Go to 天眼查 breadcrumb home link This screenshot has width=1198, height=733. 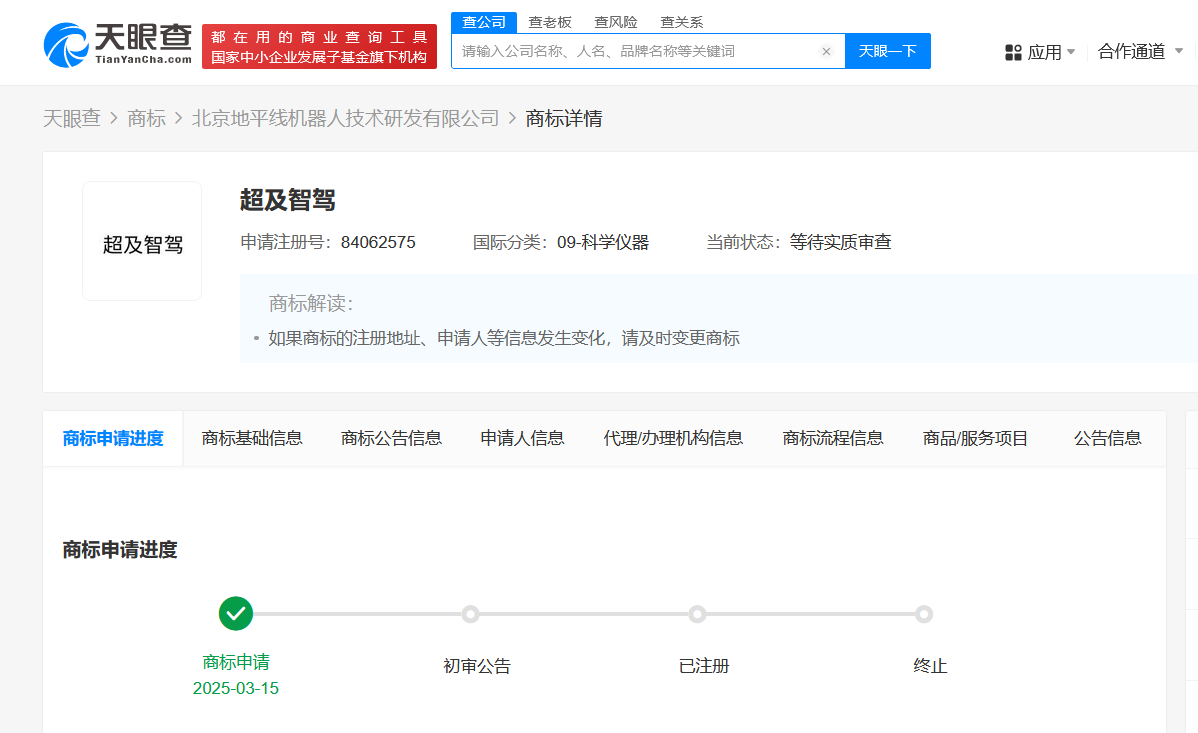(x=71, y=119)
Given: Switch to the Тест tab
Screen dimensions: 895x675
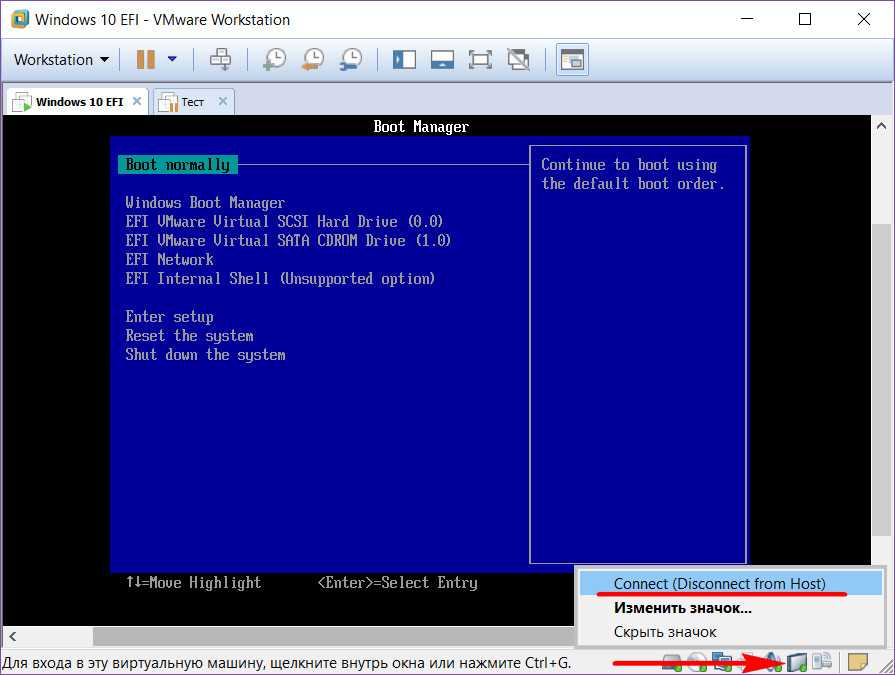Looking at the screenshot, I should click(x=192, y=102).
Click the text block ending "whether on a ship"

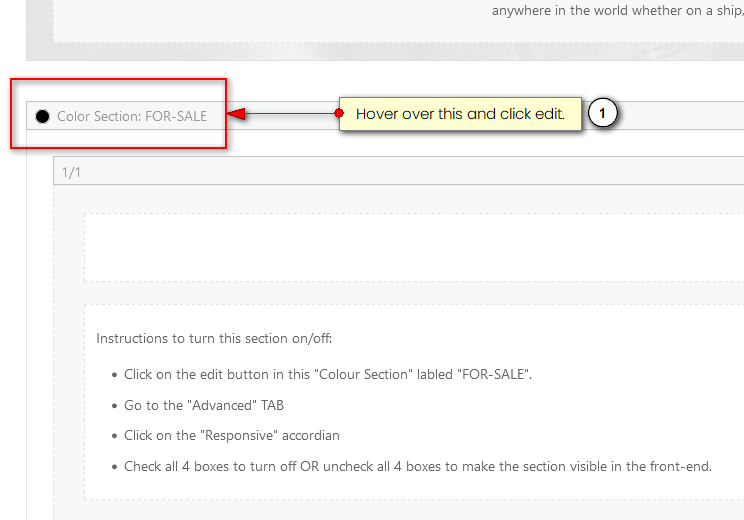pyautogui.click(x=616, y=12)
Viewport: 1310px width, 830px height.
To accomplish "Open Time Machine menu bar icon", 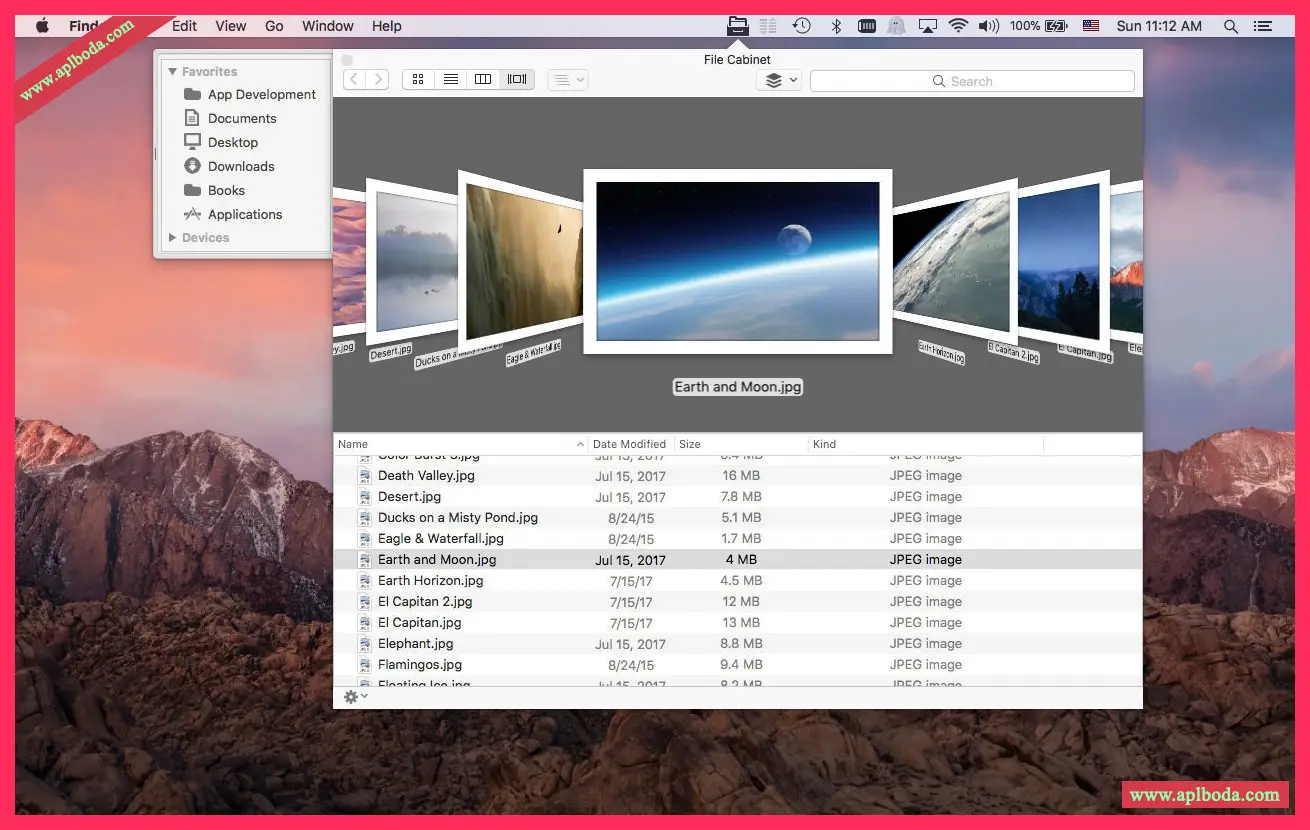I will point(801,26).
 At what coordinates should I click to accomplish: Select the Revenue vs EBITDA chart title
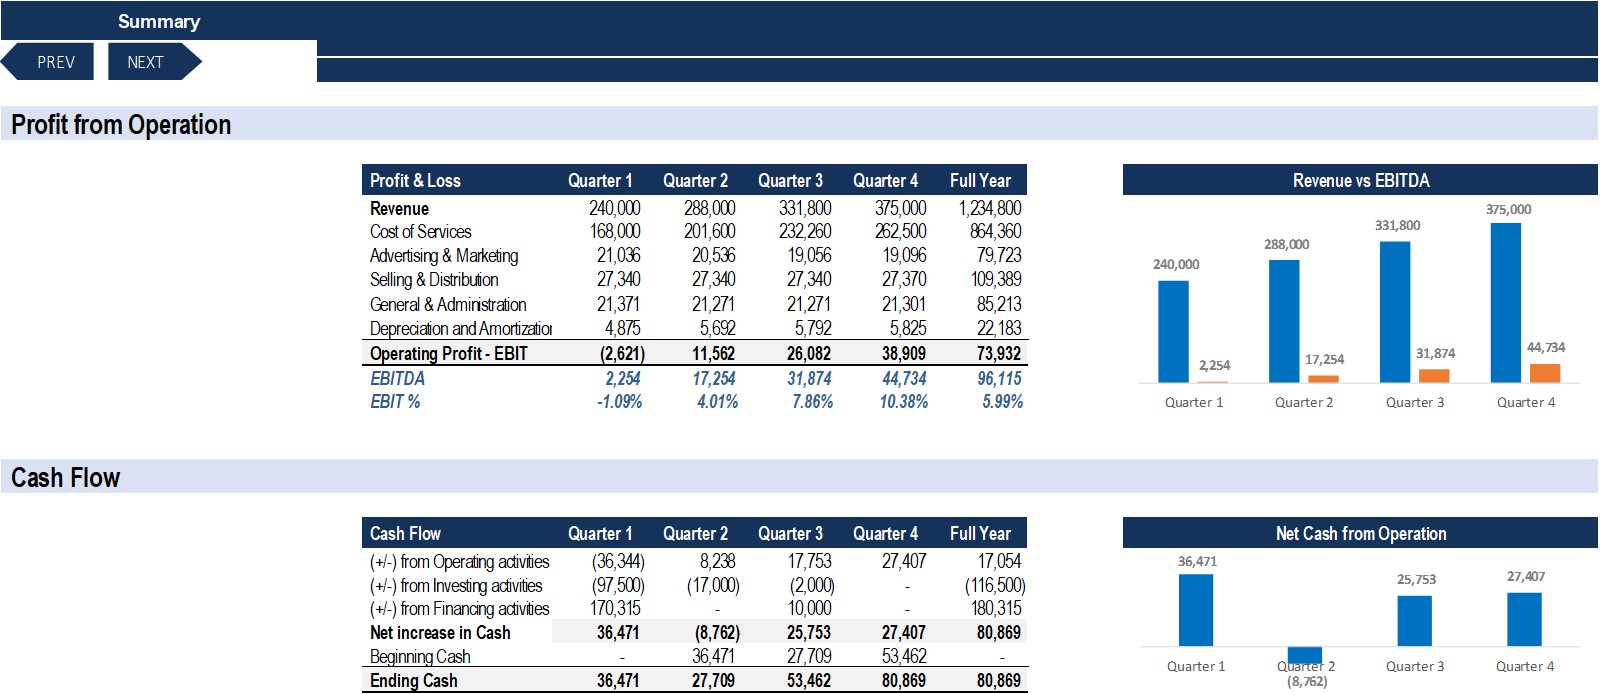[x=1360, y=181]
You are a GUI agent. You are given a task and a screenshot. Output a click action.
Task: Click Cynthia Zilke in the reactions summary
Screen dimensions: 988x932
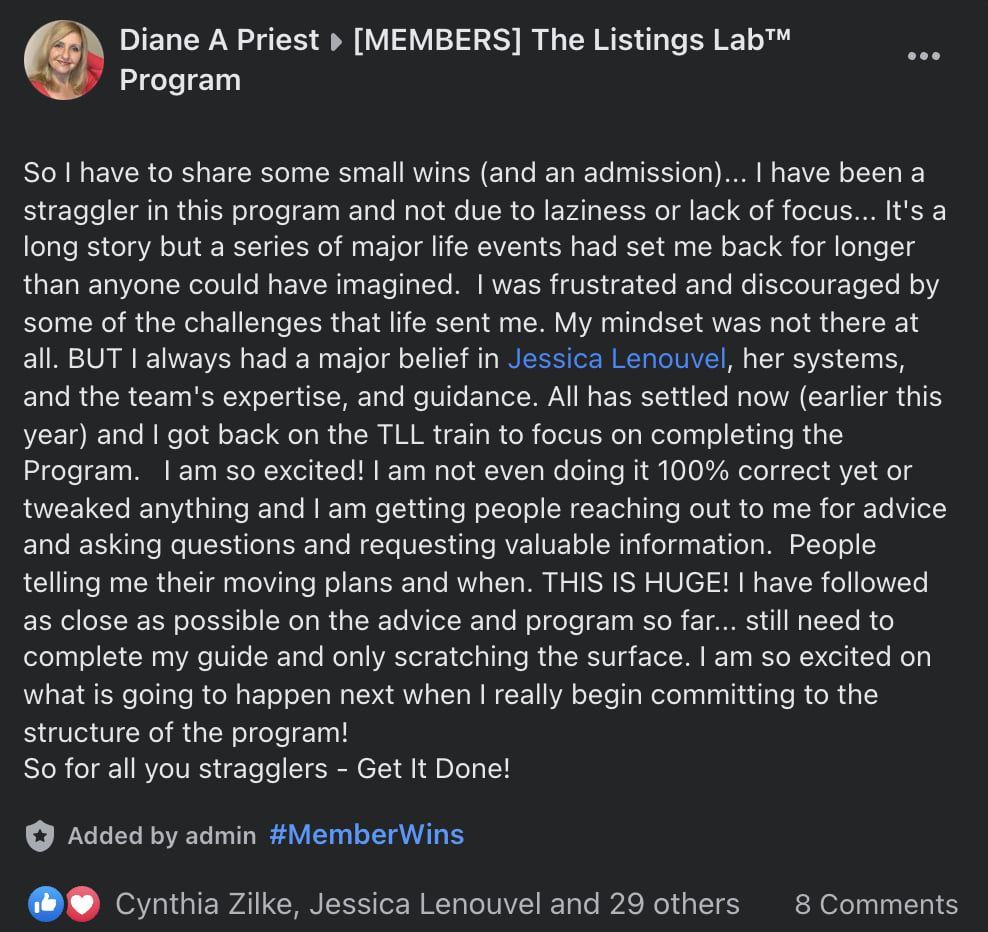tap(204, 904)
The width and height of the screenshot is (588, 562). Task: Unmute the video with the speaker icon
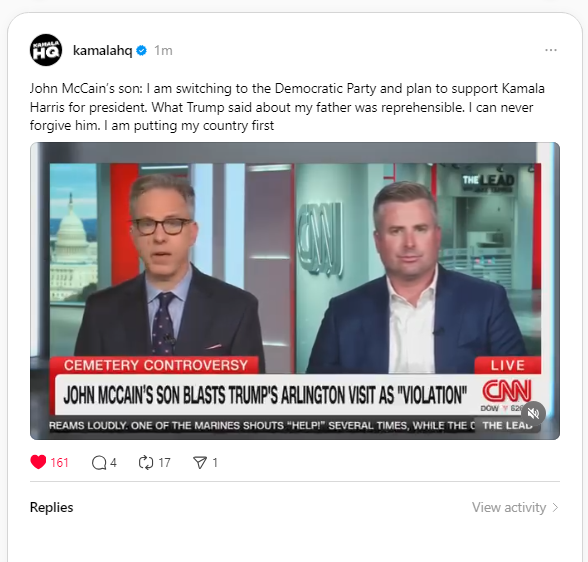[x=533, y=414]
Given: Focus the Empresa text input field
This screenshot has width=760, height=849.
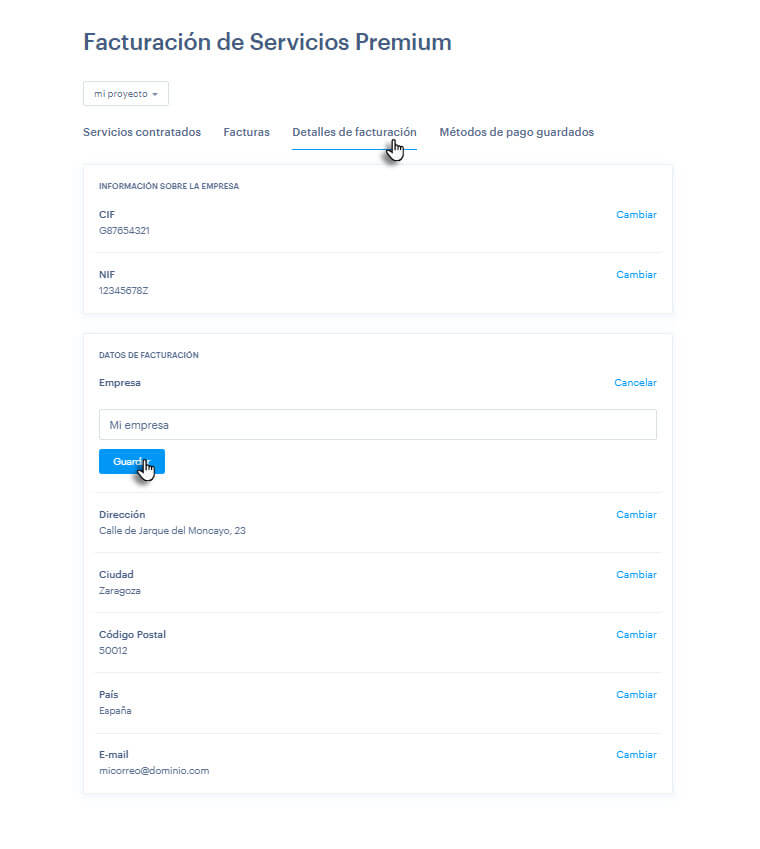Looking at the screenshot, I should tap(377, 425).
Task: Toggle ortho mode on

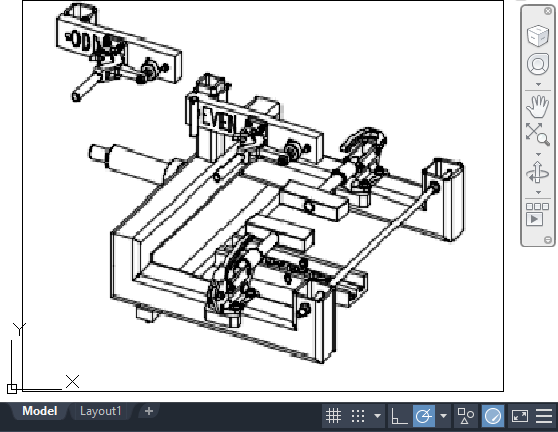Action: (x=399, y=416)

● ASSIGNMENT
The last line of the entries marks the end, and the line with "At what coordinates" marks the start. Output exactly those two lines and every line between them, nothing else, with the pictures left out.

● EXPECTED ANSWER
 At what coordinates should I click to accomplish: Select the Revenue vs EBITDA chart title
[x=1360, y=181]
You are a GUI agent. You are given a task and a screenshot. Output a click action.
Task: Click Cynthia Zilke in the reactions summary
Screen dimensions: 988x932
tap(204, 904)
The width and height of the screenshot is (588, 562). Task: Unmute the video with the speaker icon
[x=533, y=414]
Given: Focus the Empresa text input field
This screenshot has width=760, height=849.
Looking at the screenshot, I should tap(377, 425).
Task: Toggle ortho mode on

Action: (x=399, y=416)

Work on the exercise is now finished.